Continue the biography of Françoise Blin de Bourdon from where it stops.

--- Excerpt provided ---
----------------------------------------
= Françoise Blin de Bourdon =

Marie Louise Françoise Blin de Bourdon, SNDdeN (also known as Mother St. Joseph; 8 March 1756 – 9 February 1838) was a French noblewoman and Catholic nun. She is known for being a co-foundress of the Sisters of Notre Dame de Namur.

==Biography==
Françoise Blin de Bourdon was a native of Picardy. Her family belonged to the old nobility of France. She was the youngest child of Viscount Pierre Louis Blin de Bourdon and the Baroness Marie Louise Claudine de Fouquesolles. She received her early training at the home of her maternal grandmother. From the age of six years until she made her First Holy Communion, she attended the school of the Bernardines; she completed her education with the Ursulines of Amiens.

When Françoise was nineteen, she left Gézaincourt for Bourdon, as her parents wished her to make her debut into society. For several years she was one of the gayest members of the brilliant society of her time and was presented at the Court of Louis XVI and Marie Antoinette. For a while the charms of the world dazzled her, but she soon tired of what seemed to her a frivolous, useless life. She became more religiously oriented.
----------------------------------------
--- Extracted entries ---
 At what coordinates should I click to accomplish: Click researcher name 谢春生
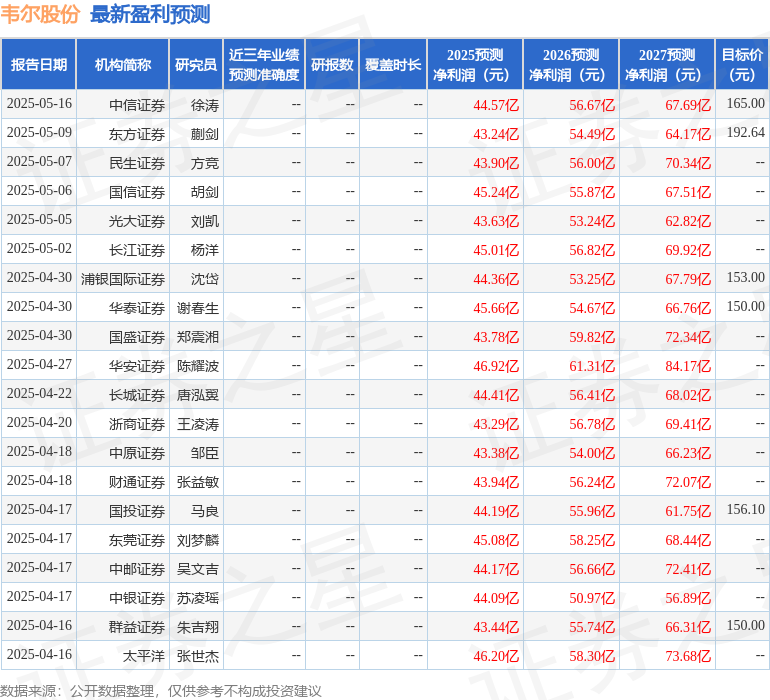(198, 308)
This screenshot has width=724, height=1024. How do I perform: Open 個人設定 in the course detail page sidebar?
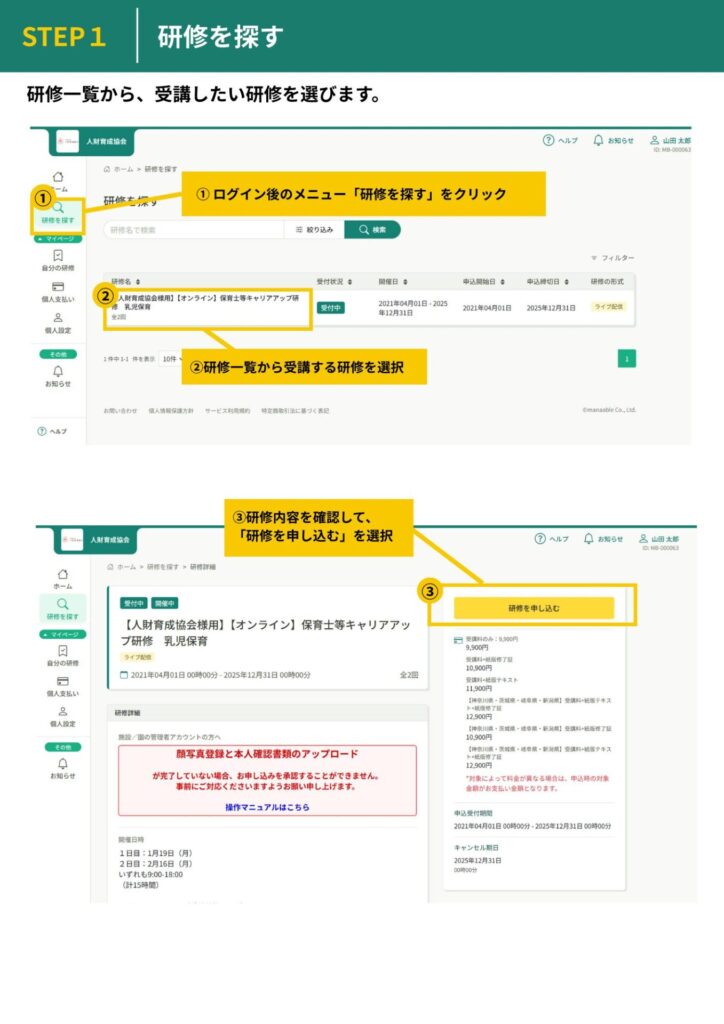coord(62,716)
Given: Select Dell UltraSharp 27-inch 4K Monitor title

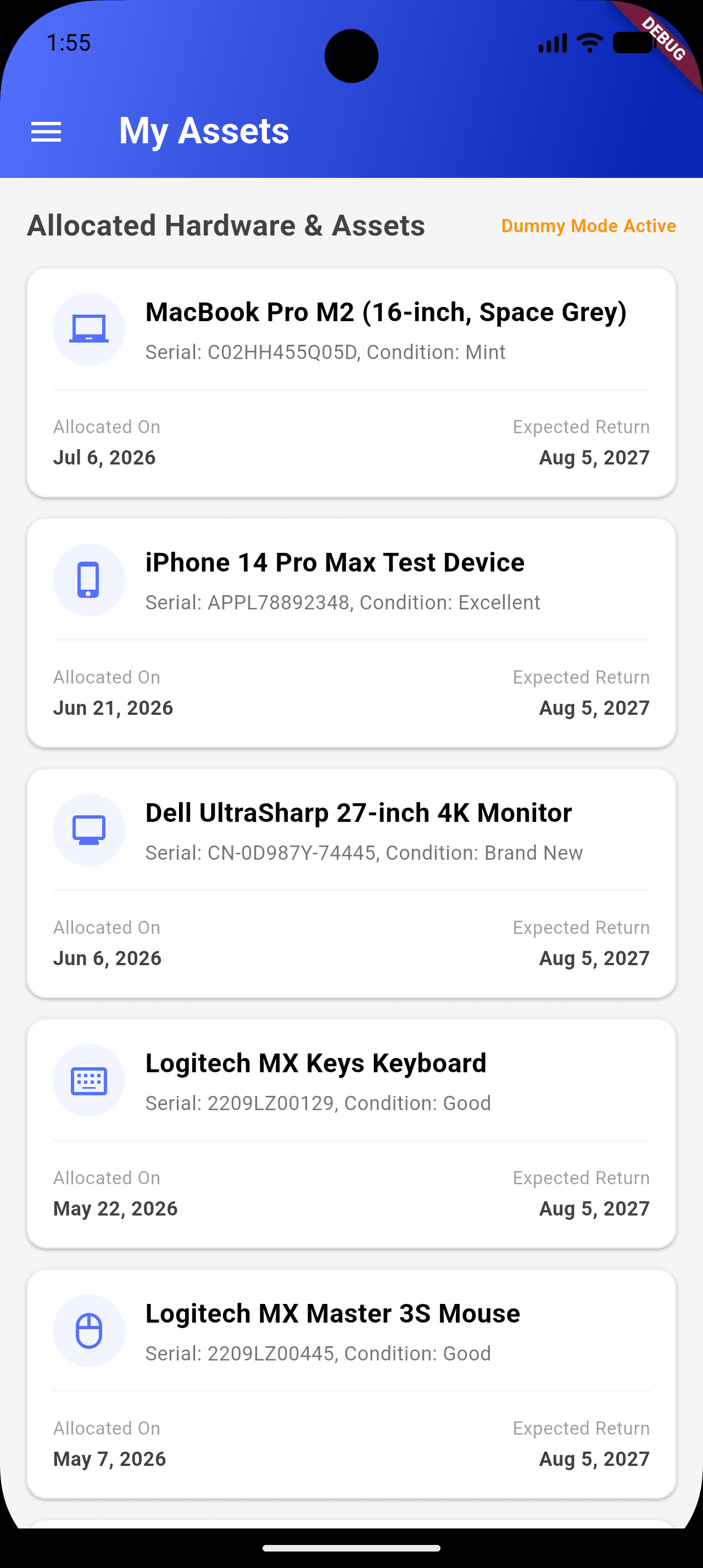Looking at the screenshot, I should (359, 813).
----------------------------------------
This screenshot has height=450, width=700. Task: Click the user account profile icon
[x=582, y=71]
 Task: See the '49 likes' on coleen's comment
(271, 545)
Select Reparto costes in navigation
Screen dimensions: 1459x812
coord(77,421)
----------------------------------------
--- Answer to this task ---
Thus her life passed happily until the Reign of Terror loosed its madness on the land. Early in 1793 her aged father was imprisoned at Amiens; a few months later she herself was dragged from her home by a frantic mob, all in the name of Liberty. She was taken to a house of detention at Amiens where she learned that her father, her brother, his wife, and child were all prisoners. Her entreaties to see them were harshly silenced. Every day a long list of victims was announced for execution. After seven months' imprisonment, she read the names of her father and herself among the proscribed. The day set for their execution was July 29, 1794, but their lives were saved by the fall of Robespierre on the preceding day, As her grandmother had died from the effect of so many horrors, Françoise, after her release from prison, returned to the home of her brother in the Rue des Augustins.

After these experiences, she became even more oriented toward a religious style of life. She found the person who could guide her in Julie Billiart, also of Picardy. Françoise was not at first attracted to Julie and she found her visits embarrassing. This was due to Julie's paralysis, which caused difficulties of speech. Gradually the two women were able to work together on religious projects and became co-workers in the area. They found other women willing to work with them for the church and the poor.

Their first years were not easy, but gradually they recognized a call to unite. In Amiens, the foundation of the Sisters of Notre Dame de Namur was laid in August, 1803. It had for its object the salvation of the souls of poor children. The first members. were Julie Billiart, Françoise Blin, and Catherine Duchatel, a young lady from Rheims. A provisional Rule was drawn up by Father Varin. On the Feast of the Purification, February 2, 1804, they solemnly consecrated themselves to the new Institute. The first 10 branch houses, established before 1816, were all in present day Belgium and in 1809 the headquarters were moved to Namur.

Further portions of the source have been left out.